[Opening Information provided section]

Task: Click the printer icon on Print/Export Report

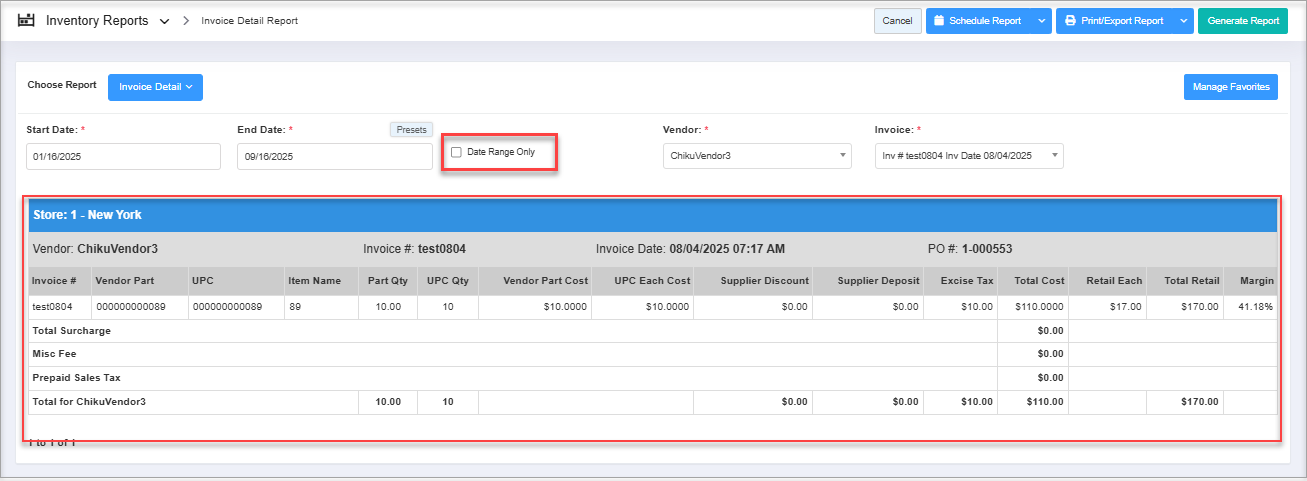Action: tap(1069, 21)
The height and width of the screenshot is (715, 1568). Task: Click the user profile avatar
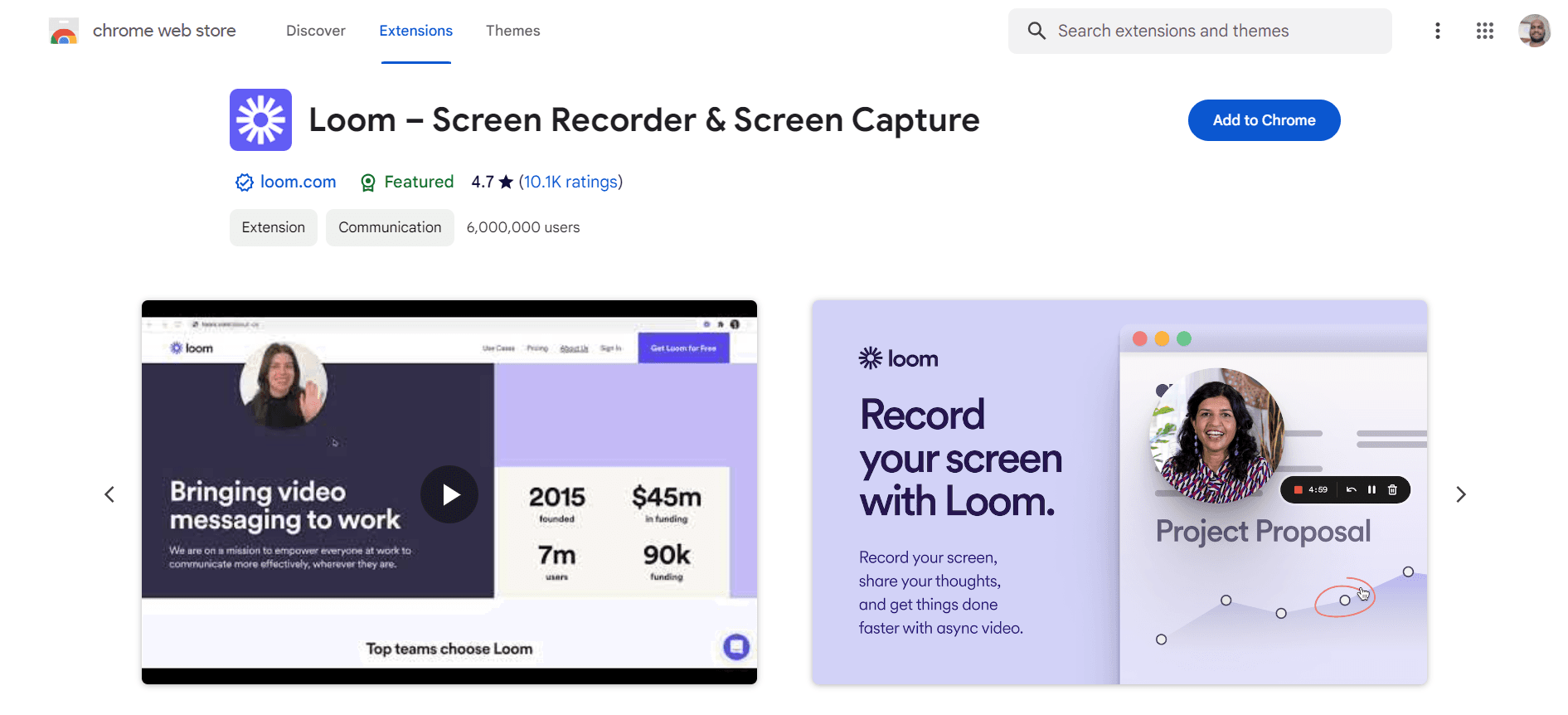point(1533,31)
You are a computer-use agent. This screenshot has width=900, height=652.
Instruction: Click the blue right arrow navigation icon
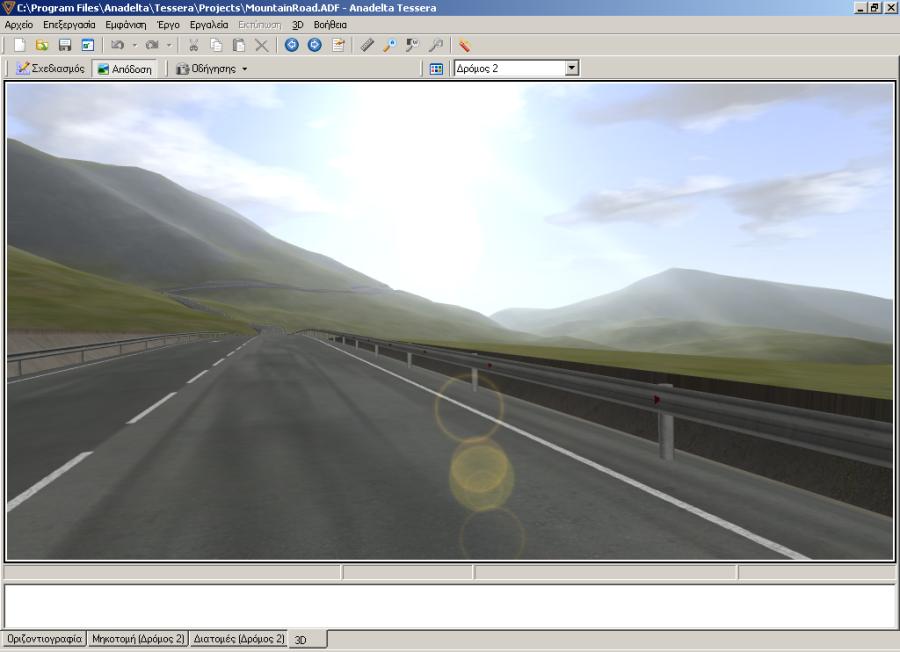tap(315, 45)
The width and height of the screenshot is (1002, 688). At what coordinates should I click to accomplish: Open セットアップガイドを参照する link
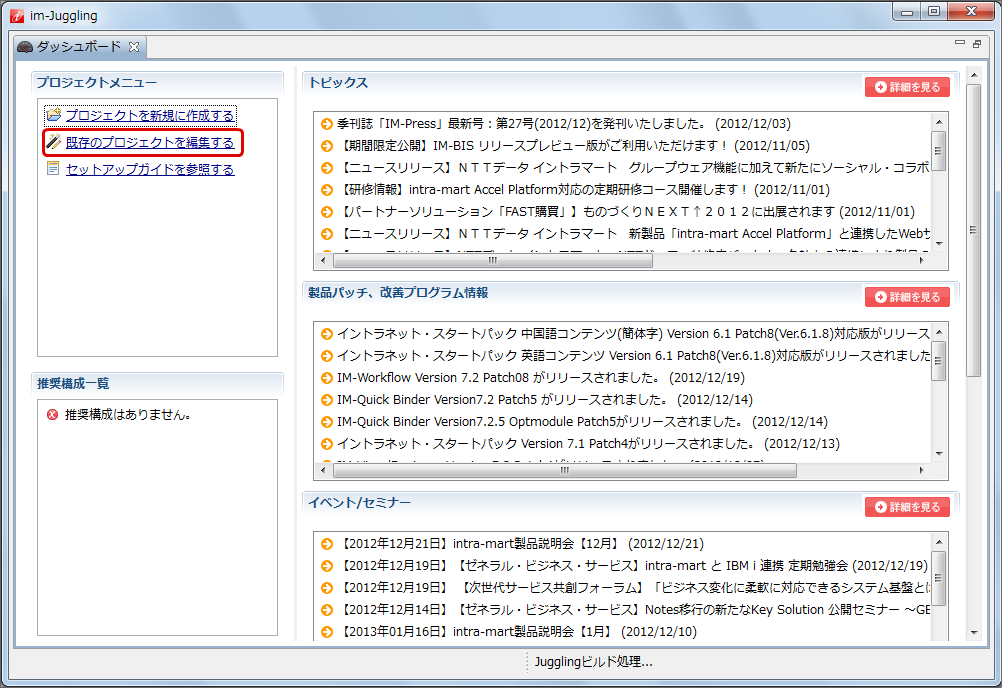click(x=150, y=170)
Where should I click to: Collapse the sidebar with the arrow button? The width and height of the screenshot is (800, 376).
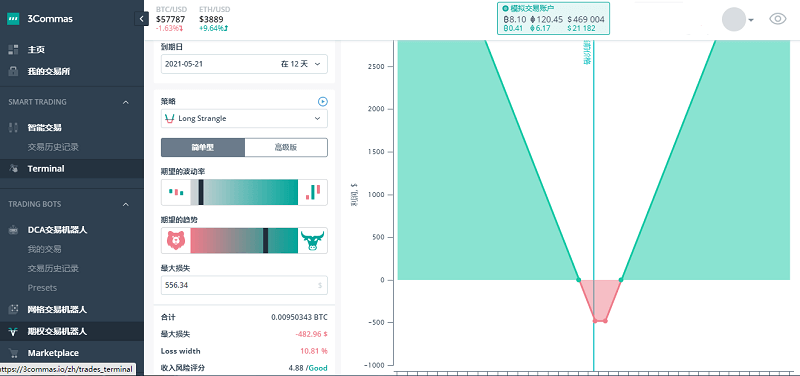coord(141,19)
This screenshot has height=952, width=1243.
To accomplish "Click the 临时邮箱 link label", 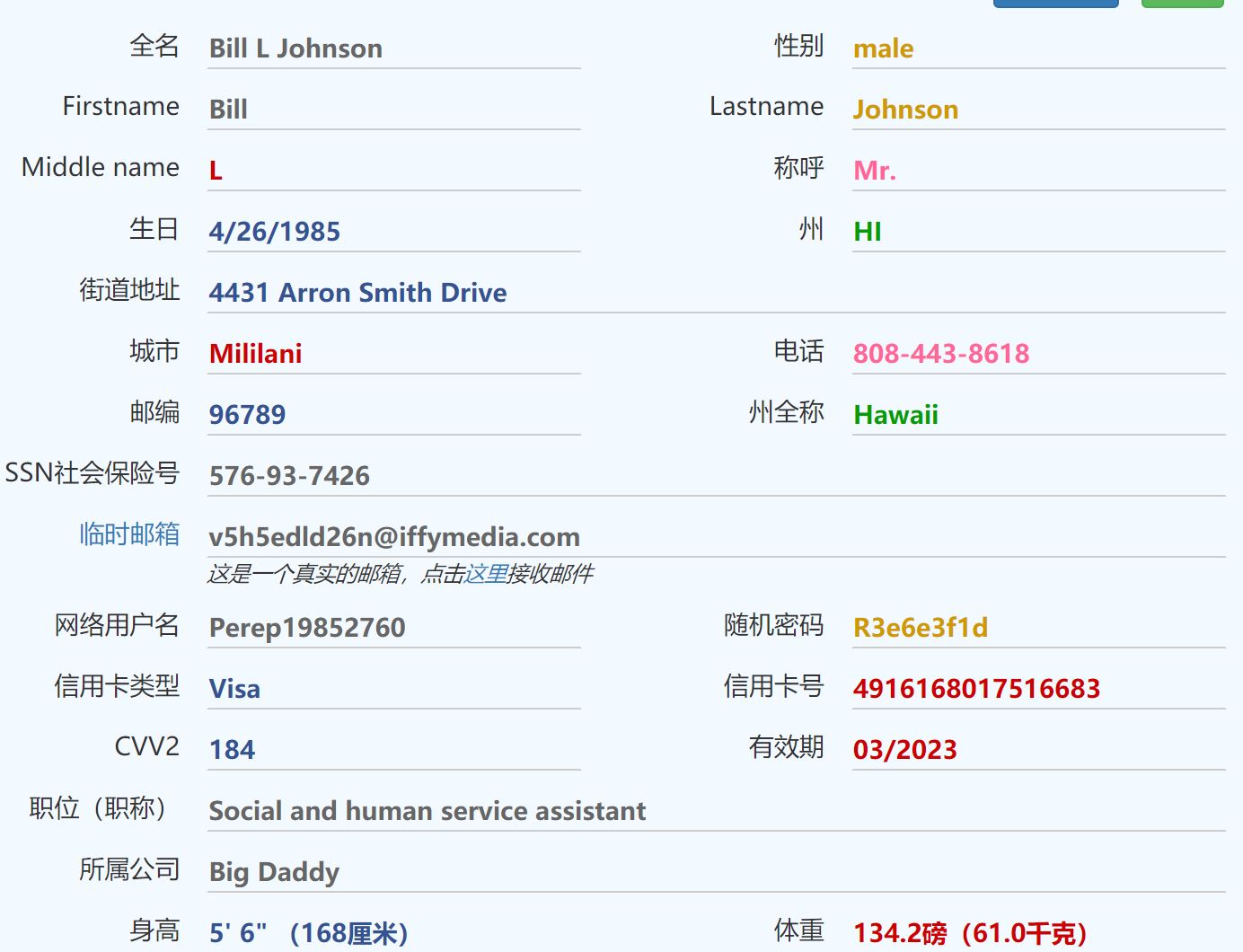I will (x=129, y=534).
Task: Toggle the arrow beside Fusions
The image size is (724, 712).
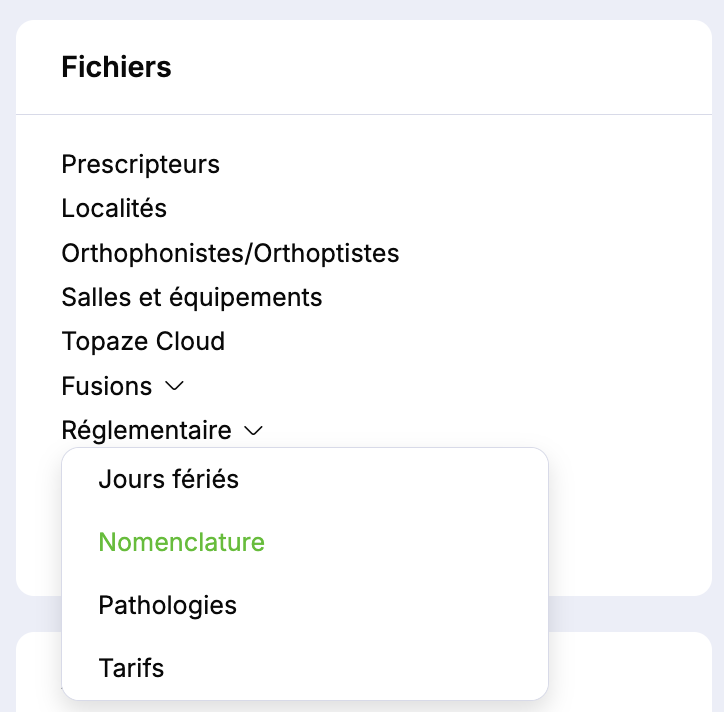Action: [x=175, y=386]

[Closing Information provided section]

▸ What is being asked:
For the string "This", work out how many lines of the data contain it; answer with the number alone.

▸ Written response:
2